Exercise objective>
For the records below, print the lines from the line with "Image resolution: width=296, height=2576." through the line with "Instituto Aiba (59, 2037)" exactly as written; include both end lines and exclude the rest.

#### Material provided ####

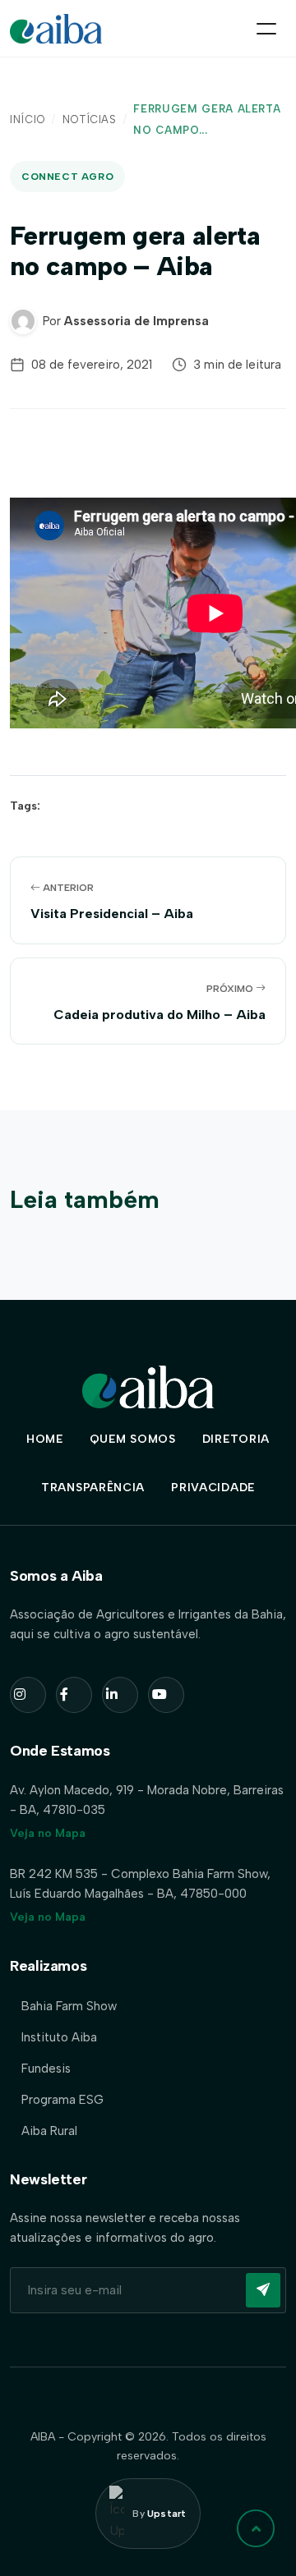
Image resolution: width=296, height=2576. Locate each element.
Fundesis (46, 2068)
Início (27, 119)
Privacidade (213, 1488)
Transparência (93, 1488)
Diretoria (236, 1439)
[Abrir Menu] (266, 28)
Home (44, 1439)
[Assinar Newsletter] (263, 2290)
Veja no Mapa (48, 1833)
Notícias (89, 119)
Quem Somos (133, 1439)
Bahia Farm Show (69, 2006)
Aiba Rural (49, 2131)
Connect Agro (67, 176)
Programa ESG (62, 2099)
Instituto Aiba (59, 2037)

####
#### Material provided ####

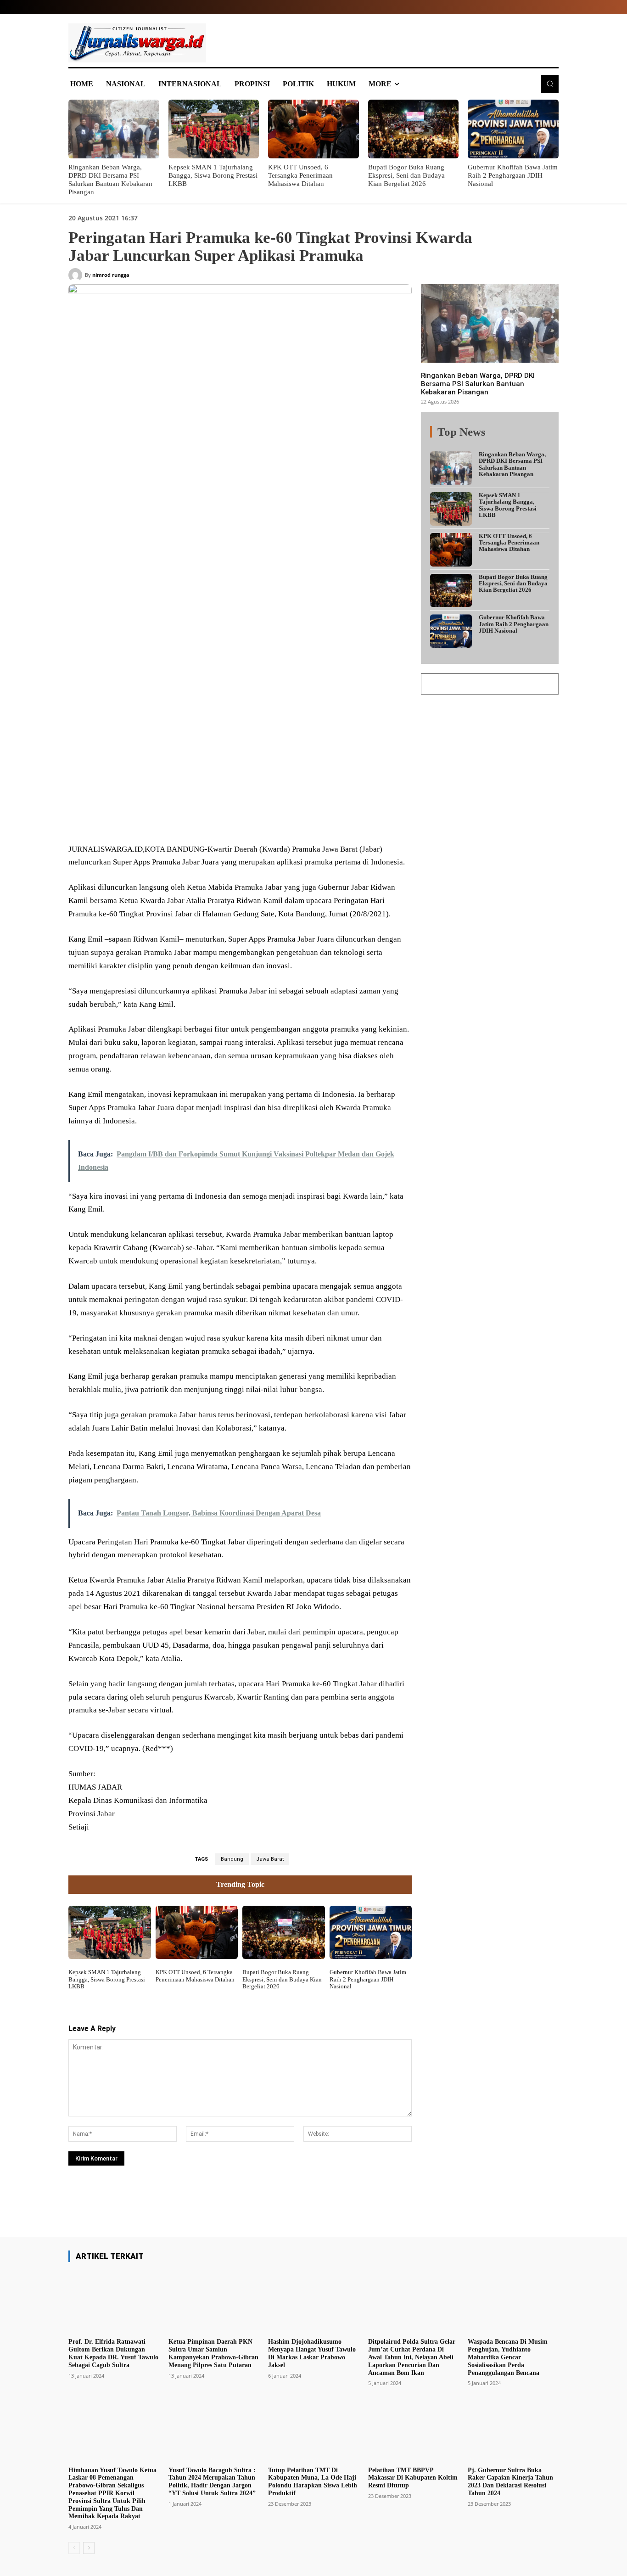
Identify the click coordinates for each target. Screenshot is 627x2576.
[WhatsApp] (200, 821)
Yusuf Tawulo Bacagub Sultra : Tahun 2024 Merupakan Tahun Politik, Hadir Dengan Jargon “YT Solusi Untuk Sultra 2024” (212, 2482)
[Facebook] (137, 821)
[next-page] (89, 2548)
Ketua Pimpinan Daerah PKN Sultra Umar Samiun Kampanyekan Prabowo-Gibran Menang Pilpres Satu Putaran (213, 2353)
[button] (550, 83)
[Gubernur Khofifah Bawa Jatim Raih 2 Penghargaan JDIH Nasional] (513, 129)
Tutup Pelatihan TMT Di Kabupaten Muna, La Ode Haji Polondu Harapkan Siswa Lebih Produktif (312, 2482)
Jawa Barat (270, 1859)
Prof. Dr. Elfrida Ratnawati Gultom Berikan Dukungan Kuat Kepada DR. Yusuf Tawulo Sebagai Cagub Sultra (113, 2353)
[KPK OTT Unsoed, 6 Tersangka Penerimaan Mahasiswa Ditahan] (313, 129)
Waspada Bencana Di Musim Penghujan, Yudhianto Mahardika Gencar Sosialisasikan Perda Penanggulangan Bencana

####
#### Material provided ####

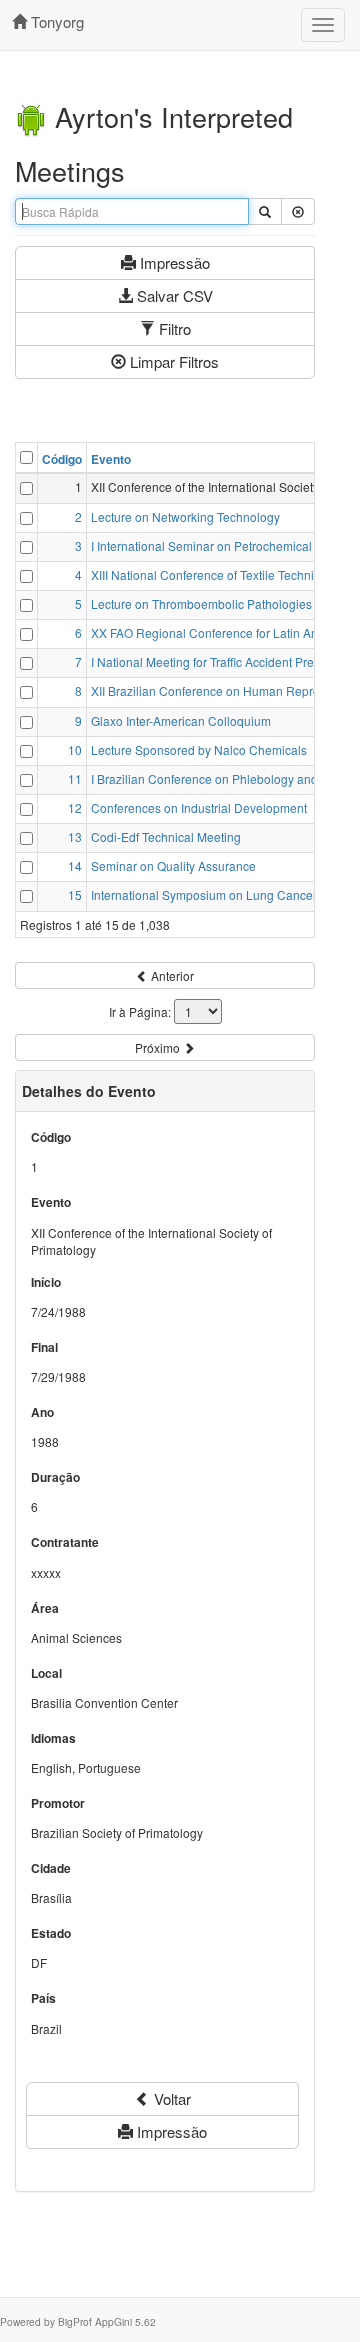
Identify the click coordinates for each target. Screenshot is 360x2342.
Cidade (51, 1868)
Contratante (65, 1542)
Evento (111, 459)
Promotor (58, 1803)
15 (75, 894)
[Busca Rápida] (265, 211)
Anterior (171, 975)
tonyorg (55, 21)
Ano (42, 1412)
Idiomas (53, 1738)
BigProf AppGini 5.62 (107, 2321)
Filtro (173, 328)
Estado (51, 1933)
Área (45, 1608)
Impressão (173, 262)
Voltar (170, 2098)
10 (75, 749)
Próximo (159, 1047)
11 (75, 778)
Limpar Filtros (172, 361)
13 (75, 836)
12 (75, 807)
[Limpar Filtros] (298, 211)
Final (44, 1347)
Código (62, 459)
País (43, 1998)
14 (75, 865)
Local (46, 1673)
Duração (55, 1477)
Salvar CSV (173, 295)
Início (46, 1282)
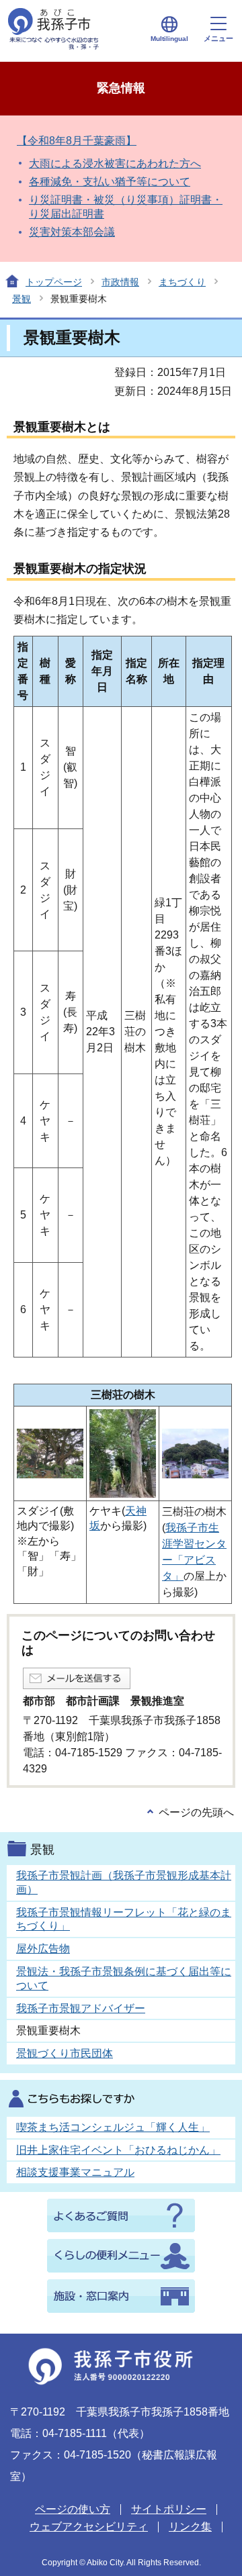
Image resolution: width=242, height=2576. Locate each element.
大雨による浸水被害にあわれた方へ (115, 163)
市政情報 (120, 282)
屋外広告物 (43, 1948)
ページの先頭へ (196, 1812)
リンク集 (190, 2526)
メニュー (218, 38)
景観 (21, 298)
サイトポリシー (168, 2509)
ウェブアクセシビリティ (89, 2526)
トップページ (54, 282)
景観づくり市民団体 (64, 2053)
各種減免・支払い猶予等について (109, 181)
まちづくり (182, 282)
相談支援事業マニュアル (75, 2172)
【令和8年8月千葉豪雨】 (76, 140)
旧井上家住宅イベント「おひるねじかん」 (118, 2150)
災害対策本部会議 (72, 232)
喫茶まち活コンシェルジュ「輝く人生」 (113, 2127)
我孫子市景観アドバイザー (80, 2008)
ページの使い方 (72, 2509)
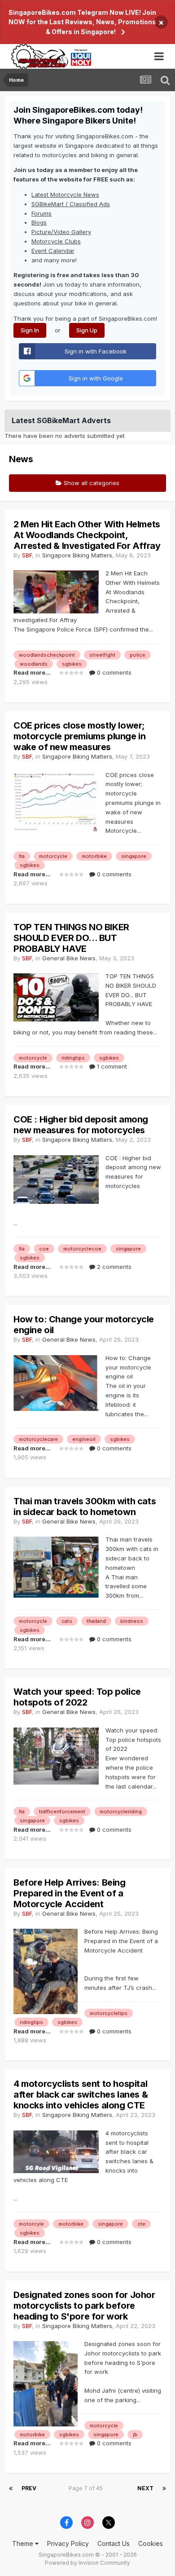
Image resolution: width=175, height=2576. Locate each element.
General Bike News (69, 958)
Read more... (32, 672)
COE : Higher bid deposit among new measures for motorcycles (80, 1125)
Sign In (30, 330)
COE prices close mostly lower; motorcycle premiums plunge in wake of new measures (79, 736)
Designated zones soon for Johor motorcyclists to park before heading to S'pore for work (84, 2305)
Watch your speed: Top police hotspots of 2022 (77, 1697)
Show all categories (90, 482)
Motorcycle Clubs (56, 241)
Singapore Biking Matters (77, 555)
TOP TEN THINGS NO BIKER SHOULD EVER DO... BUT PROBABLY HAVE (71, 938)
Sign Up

####

Response to the exercise>
Image resolution: width=296, height=2576. Locate each element.
Fundesis (46, 2068)
Início (27, 119)
Privacidade (213, 1488)
Transparência (93, 1488)
Diretoria (236, 1439)
[Abrir Menu] (266, 28)
Home (44, 1439)
[Assinar Newsletter] (263, 2290)
Veja no Mapa (48, 1833)
Notícias (89, 119)
Quem Somos (133, 1439)
Bahia Farm Show (69, 2006)
Aiba Rural (49, 2131)
Connect Agro (67, 176)
Programa ESG (62, 2099)
Instituto Aiba (59, 2037)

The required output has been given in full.